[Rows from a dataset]
(begin)

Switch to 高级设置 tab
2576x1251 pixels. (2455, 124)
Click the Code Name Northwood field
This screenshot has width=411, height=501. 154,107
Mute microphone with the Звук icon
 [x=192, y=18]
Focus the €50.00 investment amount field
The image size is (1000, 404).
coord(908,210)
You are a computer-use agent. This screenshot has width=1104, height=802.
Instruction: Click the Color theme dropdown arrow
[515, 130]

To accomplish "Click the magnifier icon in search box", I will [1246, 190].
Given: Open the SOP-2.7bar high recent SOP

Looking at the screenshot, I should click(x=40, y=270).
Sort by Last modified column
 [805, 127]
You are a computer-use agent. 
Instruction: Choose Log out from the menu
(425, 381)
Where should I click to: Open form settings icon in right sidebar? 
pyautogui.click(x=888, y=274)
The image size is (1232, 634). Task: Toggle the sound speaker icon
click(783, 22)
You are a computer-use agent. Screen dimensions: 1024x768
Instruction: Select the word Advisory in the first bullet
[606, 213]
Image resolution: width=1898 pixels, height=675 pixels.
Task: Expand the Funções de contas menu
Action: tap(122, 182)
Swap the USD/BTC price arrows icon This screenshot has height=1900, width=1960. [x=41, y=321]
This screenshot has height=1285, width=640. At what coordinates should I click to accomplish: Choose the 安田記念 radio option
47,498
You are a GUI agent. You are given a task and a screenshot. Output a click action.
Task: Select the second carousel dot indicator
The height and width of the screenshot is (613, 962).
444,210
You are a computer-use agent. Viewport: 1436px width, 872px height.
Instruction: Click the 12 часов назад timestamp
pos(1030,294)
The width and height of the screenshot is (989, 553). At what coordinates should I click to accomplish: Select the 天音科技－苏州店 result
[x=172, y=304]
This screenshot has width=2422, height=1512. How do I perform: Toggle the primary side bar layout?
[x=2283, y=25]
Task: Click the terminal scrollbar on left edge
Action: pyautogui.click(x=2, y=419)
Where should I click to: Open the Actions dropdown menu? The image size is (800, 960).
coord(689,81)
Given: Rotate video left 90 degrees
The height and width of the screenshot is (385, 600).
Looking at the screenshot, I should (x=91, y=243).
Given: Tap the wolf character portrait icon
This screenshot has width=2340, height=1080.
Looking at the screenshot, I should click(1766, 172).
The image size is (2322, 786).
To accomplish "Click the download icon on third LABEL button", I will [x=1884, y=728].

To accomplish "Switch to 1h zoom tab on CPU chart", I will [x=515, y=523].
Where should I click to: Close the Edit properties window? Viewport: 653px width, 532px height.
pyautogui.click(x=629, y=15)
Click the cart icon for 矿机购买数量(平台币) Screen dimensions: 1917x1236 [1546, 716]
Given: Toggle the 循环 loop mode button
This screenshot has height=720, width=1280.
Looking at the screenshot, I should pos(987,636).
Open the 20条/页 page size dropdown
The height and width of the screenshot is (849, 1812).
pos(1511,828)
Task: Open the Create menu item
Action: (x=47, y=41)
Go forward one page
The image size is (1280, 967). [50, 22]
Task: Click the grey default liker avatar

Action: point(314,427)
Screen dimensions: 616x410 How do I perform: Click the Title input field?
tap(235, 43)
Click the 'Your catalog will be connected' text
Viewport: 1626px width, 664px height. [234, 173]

(end)

▸ Problem
Recast the lines above as a Markdown table with two columns, "Row" and "Line text", placing each line's number in the first and the line itself in the second. Leave out the blank lines.

▸ Solution to this exercise
| Row | Line text |
|---|---|
| 1 | Switch to 高级设置 tab |
| 2 | 2576x1251 pixels. (2455, 124) |
| 3 | Click the Code Name Northwood field |
| 4 | This screenshot has width=411, height=501. 154,107 |
| 5 | Mute microphone with the Звук icon |
| 6 |  [x=192, y=18] |
| 7 | Focus the €50.00 investment amount field |
| 8 | The image size is (1000, 404). |
| 9 | coord(908,210) |
| 10 | You are a computer-use agent. This screenshot has width=1104, height=802. |
| 11 | Instruction: Click the Color theme dropdown arrow |
| 12 | [515, 130] |
| 13 | To accomplish "Click the magnifier icon in search box", I will [1246, 190]. |
| 14 | Given: Open the SOP-2.7bar high recent SOP |
| 15 | Looking at the screenshot, I should click(x=40, y=270). |
| 16 | Sort by Last modified column |
| 17 |  [805, 127] |
| 18 | You are a computer-use agent.  |
| 19 | Instruction: Choose Log out from the menu |
| 20 | (425, 381) |
| 21 | Where should I click to: Open form settings icon in right sidebar?  |
| 22 | pyautogui.click(x=888, y=274) |
| 23 | The image size is (1232, 634). Task: Toggle the sound speaker icon |
| 24 | click(783, 22) |
| 25 | You are a computer-use agent. Screen dimensions: 1024x768 |
| 26 | Instruction: Select the word Advisory in the first bullet |
| 27 | [606, 213] |
| 28 | Image resolution: width=1898 pixels, height=675 pixels. |
| 29 | Task: Expand the Funções de contas menu |
| 30 | Action: tap(122, 182) |
| 31 | Swap the USD/BTC price arrows icon This screenshot has height=1900, width=1960. [x=41, y=321] |
| 32 | This screenshot has height=1285, width=640. At what coordinates should I click to accomplish: Choose the 安田記念 radio option |
| 33 | 47,498 |
| 34 | You are a GUI agent. You are given a task and a screenshot. Output a click action. |
| 35 | Task: Select the second carousel dot indicator |
| 36 | The height and width of the screenshot is (613, 962). |
| 37 | 444,210 |
| 38 | You are a computer-use agent. Viewport: 1436px width, 872px height. |
| 39 | Instruction: Click the 12 часов назад timestamp |
| 40 | pos(1030,294) |
| 41 | The width and height of the screenshot is (989, 553). At what coordinates should I click to accomplish: Select the 天音科技－苏州店 result |
| 42 | [x=172, y=304] |
| 43 | This screenshot has width=2422, height=1512. How do I perform: Toggle the primary side bar layout? |
| 44 | [x=2283, y=25] |
| 45 | Task: Click the terminal scrollbar on left edge |
| 46 | Action: pyautogui.click(x=2, y=419) |
| 47 | Where should I click to: Open the Actions dropdown menu? The image size is (800, 960). |
| 48 | coord(689,81) |
| 49 | Given: Rotate video left 90 degrees |
| 50 | The height and width of the screenshot is (385, 600). |
| 51 | Looking at the screenshot, I should (x=91, y=243). |
| 52 | Given: Tap the wolf character portrait icon |
| 53 | This screenshot has width=2340, height=1080. |
| 54 | Looking at the screenshot, I should click(1766, 172). |
| 55 | The image size is (2322, 786). |
| 56 | To accomplish "Click the download icon on third LABEL button", I will [x=1884, y=728]. |
| 57 | To accomplish "Switch to 1h zoom tab on CPU chart", I will [x=515, y=523]. |
| 58 | Where should I click to: Close the Edit properties window? Viewport: 653px width, 532px height. |
| 59 | pyautogui.click(x=629, y=15) |
| 60 | Click the cart icon for 矿机购买数量(平台币) Screen dimensions: 1917x1236 [1546, 716] |
| 61 | Given: Toggle the 循环 loop mode button |
| 62 | This screenshot has height=720, width=1280. |
| 63 | Looking at the screenshot, I should pos(987,636). |
| 64 | Open the 20条/页 page size dropdown |
| 65 | The height and width of the screenshot is (849, 1812). |
| 66 | pos(1511,828) |
| 67 | Task: Open the Create menu item |
| 68 | Action: (x=47, y=41) |
| 69 | Go forward one page |
| 70 | The image size is (1280, 967). [50, 22] |
| 71 | Task: Click the grey default liker avatar |
| 72 | Action: point(314,427) |
| 73 | Screen dimensions: 616x410 How do I perform: Click the Title input field? |
| 74 | tap(235, 43) |
| 75 | Click the 'Your catalog will be connected' text |
| 76 | Viewport: 1626px width, 664px height. [234, 173] |